It matters because eight out of 10 mothers stop breastfeeding before they want to. Reasons range from lack of support or good advice to feeling uncomfortable feeding in public. This is a missed opportunity for women to experience emotional health benefits and empowerment from breastfeeding. From my own experience, once I got through the first few hellish weeks of breastfeeding which I found exhausting, painful and emotional, the rewards were worth it. It's a hard thing to explain but breastfeeding has given me a confidence about my body and self-efficacy that nothing else compares to.

It matters because breastfeeding can be a healing experience for mothers and their babies. One mother found solace in breastfeeding to lessen the heartbreak of having a baby with kidney disease. She wrote about her experience in the La Leche League publication Breastfeeding Matters. "I can comfort him through painful blood tests, I can keep him calm in bright, strange smelling hospitals, I can let him turn his face to my body and block out the medical intrusions that are sadly a part of his life."

It matters because we have a distorted view of the function of breasts in our society and the only way to fix it is by talking about and normalising breastfeeding; starting with education in schools and healthy representation of breastfeeding in film, television, books and the media.

It matters because mothers are taking to toilet cubicles to breastfeed because they feel so uncomfortable feeding in public; as is brilliantly expressed in Hollie McNish's spoken word poem Embarrassed, watched by over a million people. It matters because we are made to feel that breastfeeding in public is so inappropriate that we have to have special 'breastfeeding friendly' cafés where we can feel OK about feeding our babies as and when they need milk.

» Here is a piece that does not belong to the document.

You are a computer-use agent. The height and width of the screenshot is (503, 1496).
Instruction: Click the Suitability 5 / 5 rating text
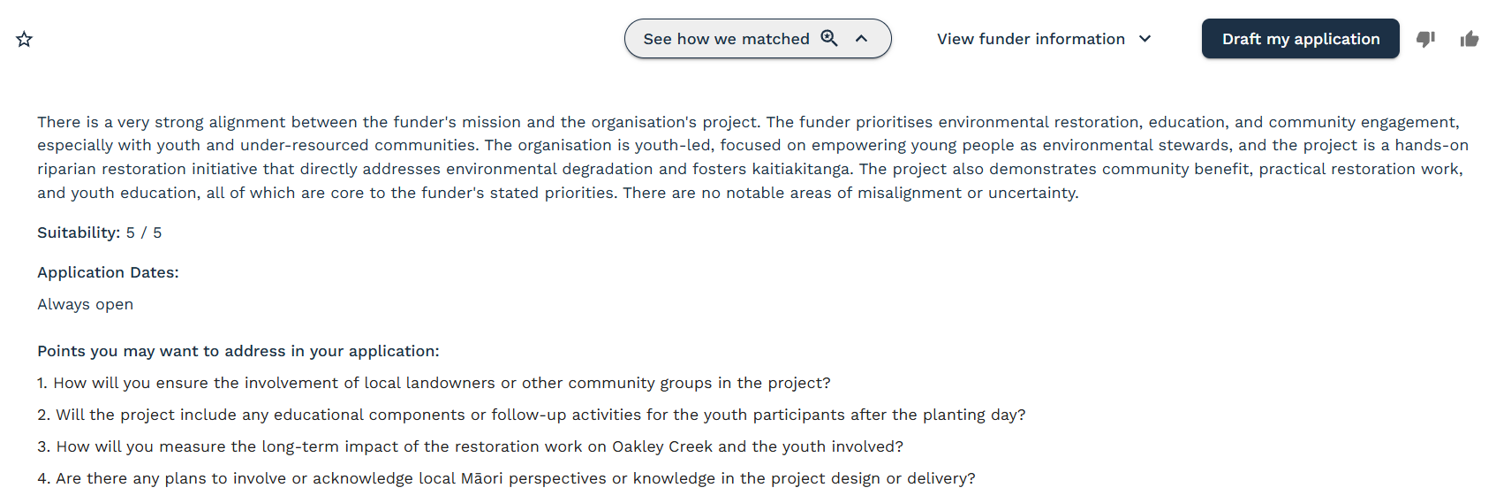click(100, 232)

It matters because if breastfeeding rates continue to decline, we will lose the collective breastfeeding knowledge and experience of mothers, grandmothers, health professionals and breastfeeding counsellors.

As Mamzenko points out, it's not right that mothers experience such pressure and judgement when it comes to infant feeding choices. But the answer is not to say it doesn't matter how mothers feed their babies. That is to give up on women and babies and serves only to cloud the big issue. The vast majority of mothers do want to breastfeed and we are failing them with lack of support and the many other barriers that UNICEF have identified in their Government call to action.

Mamzenko was right when she said what we're doing at the moment isn't working. I won't pretend to have a solution but I'm pretty sure progress starts with simply saying this: how we feed our babies matters.